The problem with "compliance" to standards is that it's rare that an entity or piece of software is truly 100% compliant in all possible respects. Instead, in the absence of some guidelines or rules, using the phrase "compliant" generally means that the implementing entity thinks that the software satisfies the meat of the specification.

For example, take CSS Level 2. Most modern browsers today would claim to be "CSS 2 compliant", but it's not the case that every such browser implements 100% of the specification. Nevertheless, users will likely find the rendering experience to be approximately equal for a significant fraction of cases. Thus, compliance tends to be indicated by a combination of:

  • the implementer's claims (e.g., Mozilla issuing a statement saying that Firefox 3.5 is CSS 2 compliant)
  • a third-party test (e.g. the Acid tests)

It's much the same way here with AD and LDAP "compliance". The document you linked alludes to the absence of any compliance or conformance directives, and so Microsoft here has taken a (reasonable, IMO) position that "vendor declarations combined with third-party testing suites are the most suitable alternatives". Essentially, this means that if Exchange and other entities claiming LDAP compliance pass tests which measure compliance with the standard, then effectively they are compliant.

2
votes

Unfortunatly, Active Directory breaks many LDAP things, and 'singlevalueness' is only one of them.

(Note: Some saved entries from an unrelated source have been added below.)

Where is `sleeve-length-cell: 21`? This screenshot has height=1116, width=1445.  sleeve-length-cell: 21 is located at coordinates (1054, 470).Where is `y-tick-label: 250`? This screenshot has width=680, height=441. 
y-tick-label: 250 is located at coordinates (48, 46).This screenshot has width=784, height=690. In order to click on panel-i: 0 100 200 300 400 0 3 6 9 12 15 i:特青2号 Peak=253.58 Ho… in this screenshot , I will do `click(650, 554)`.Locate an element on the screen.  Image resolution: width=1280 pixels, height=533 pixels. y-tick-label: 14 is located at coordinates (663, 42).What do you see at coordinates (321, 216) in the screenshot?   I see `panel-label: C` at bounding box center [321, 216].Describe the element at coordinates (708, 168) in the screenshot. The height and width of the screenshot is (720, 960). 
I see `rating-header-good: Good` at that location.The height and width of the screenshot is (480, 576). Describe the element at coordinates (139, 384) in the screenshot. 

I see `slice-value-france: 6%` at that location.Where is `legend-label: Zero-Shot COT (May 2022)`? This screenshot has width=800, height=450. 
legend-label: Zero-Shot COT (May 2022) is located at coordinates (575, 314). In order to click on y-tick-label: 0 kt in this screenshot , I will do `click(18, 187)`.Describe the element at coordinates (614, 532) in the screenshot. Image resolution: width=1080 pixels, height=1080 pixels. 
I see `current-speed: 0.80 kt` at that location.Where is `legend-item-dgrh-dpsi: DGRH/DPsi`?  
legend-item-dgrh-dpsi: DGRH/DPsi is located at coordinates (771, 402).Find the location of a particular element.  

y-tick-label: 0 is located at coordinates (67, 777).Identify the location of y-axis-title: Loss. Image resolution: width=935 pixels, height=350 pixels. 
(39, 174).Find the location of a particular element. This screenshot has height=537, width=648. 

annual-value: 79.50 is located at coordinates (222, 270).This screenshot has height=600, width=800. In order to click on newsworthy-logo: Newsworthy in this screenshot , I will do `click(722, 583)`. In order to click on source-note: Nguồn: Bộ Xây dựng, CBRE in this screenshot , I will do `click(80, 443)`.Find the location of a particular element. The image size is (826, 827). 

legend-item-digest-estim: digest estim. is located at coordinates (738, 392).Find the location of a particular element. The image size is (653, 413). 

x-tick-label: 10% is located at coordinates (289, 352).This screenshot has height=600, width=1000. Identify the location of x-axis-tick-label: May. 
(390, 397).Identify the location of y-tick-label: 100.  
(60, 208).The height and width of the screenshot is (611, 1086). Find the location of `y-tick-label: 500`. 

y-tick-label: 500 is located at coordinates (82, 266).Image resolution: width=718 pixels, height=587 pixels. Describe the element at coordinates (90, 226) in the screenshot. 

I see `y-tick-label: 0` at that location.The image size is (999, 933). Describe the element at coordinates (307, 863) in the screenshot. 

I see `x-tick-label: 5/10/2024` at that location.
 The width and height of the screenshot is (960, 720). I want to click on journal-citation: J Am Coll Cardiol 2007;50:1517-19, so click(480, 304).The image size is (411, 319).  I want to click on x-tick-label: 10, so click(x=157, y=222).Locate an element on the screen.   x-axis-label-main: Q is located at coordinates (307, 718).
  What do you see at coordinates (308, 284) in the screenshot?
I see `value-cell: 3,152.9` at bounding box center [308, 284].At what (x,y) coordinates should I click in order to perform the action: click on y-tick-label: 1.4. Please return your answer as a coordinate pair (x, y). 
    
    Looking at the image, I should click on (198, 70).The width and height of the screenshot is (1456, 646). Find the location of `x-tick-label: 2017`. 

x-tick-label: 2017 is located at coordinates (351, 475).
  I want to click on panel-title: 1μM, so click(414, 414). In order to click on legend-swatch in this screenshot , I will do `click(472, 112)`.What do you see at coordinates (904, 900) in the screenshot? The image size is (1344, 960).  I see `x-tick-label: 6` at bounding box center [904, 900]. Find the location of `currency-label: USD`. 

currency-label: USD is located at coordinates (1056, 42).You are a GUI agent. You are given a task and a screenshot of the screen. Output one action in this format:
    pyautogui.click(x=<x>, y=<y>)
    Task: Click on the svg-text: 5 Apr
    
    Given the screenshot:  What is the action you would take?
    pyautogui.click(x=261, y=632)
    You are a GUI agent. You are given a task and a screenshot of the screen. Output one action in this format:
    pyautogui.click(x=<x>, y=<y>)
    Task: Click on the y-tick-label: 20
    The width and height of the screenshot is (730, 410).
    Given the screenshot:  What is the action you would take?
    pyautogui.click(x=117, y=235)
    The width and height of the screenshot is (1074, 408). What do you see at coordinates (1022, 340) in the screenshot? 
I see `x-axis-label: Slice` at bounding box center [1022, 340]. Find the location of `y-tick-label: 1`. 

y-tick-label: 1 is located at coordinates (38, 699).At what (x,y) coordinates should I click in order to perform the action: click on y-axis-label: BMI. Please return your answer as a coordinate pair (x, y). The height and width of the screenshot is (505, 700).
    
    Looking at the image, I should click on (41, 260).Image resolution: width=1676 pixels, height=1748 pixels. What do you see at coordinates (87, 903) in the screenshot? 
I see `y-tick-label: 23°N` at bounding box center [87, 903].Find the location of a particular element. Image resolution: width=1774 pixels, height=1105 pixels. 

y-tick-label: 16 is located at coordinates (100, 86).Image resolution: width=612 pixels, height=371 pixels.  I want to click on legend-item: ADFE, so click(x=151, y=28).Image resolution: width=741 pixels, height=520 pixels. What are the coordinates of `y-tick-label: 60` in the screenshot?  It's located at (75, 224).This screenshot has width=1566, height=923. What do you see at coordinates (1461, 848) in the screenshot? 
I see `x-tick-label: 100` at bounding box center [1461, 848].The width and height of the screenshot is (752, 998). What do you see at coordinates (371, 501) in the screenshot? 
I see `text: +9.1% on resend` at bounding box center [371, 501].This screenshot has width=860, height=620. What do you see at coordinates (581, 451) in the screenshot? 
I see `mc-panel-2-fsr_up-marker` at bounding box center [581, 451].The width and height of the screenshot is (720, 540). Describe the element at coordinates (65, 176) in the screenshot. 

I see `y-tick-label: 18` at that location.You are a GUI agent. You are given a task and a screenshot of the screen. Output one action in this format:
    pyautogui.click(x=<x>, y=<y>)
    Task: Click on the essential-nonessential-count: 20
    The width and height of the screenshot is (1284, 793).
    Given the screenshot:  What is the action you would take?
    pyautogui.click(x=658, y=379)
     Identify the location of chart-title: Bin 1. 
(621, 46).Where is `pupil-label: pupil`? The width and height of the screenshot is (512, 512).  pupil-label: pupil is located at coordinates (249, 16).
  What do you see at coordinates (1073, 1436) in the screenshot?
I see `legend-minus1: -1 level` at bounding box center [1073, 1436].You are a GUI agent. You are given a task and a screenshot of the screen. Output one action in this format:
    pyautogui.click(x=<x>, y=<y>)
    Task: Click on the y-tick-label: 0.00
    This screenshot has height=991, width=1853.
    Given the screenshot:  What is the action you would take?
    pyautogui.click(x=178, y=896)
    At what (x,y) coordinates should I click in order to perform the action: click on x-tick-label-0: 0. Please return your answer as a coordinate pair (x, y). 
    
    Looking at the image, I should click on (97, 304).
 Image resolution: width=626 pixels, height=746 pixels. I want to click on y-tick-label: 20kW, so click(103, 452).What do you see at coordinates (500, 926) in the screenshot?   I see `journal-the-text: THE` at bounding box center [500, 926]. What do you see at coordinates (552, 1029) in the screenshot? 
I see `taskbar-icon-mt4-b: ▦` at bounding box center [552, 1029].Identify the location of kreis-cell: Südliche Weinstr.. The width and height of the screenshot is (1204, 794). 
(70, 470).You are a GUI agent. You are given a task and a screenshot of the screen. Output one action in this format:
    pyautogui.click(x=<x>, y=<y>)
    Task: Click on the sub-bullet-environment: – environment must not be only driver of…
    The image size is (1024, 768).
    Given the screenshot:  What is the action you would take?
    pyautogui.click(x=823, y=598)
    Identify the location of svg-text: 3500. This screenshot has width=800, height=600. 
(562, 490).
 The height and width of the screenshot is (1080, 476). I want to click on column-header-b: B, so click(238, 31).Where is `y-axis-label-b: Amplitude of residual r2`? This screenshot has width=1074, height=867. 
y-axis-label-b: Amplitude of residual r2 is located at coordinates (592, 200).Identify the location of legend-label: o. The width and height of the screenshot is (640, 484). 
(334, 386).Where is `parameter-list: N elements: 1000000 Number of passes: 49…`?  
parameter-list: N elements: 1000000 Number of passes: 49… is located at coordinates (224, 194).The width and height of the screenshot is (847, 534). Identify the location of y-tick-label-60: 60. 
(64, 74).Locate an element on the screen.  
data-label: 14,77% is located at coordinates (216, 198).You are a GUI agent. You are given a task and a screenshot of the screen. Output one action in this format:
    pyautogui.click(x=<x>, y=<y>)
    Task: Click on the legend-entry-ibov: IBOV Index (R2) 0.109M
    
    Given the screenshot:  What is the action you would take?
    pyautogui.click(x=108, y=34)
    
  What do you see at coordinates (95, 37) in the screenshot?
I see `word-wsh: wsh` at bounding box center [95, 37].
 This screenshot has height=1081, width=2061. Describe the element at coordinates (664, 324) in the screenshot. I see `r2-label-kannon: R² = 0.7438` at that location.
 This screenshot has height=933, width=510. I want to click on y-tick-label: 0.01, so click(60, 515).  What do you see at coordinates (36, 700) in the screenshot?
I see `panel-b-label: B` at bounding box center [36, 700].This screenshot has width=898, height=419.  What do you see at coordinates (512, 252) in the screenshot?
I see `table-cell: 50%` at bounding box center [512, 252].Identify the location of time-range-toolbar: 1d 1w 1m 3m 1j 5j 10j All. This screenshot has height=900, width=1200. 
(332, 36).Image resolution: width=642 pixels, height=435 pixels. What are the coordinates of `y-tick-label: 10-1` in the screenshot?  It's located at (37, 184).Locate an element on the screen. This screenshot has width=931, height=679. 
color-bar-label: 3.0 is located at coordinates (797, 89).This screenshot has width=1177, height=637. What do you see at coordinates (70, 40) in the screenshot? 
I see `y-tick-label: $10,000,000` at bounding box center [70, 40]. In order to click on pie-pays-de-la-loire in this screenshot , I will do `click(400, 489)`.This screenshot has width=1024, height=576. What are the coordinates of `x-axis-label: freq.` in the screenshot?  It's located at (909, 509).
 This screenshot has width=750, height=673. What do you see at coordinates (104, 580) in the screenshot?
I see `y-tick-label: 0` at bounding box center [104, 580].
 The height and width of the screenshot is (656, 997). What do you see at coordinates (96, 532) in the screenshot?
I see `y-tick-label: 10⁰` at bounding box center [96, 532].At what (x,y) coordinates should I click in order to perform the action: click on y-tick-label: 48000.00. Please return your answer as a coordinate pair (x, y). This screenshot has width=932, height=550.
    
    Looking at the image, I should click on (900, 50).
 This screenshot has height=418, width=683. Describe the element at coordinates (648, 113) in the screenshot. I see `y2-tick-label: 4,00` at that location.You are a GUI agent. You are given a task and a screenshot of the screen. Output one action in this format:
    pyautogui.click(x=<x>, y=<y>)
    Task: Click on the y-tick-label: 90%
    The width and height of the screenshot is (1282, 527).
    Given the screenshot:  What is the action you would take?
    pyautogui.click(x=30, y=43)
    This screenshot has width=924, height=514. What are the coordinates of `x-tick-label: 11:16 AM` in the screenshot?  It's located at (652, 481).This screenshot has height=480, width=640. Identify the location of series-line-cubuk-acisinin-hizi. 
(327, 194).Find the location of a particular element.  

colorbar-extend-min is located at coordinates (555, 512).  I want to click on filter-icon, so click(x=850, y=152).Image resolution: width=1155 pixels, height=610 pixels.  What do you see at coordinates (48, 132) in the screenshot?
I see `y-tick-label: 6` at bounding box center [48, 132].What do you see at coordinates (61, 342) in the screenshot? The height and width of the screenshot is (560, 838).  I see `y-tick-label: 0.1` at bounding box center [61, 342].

I'm beginning to wonder if this is one reason why so many applications that have "LDAP integration" of some sort typically have a completely separate settings page for "Active Directory"...

Absolutely.

does anyone have a definitive list of differences between connecting to and querying Active Directory vs. other directory servers (OpenLDAP, eDirectory, etc.)?

I haven't seen one. But, Active Directory schema is well documented at MSDN so you can always check the difference.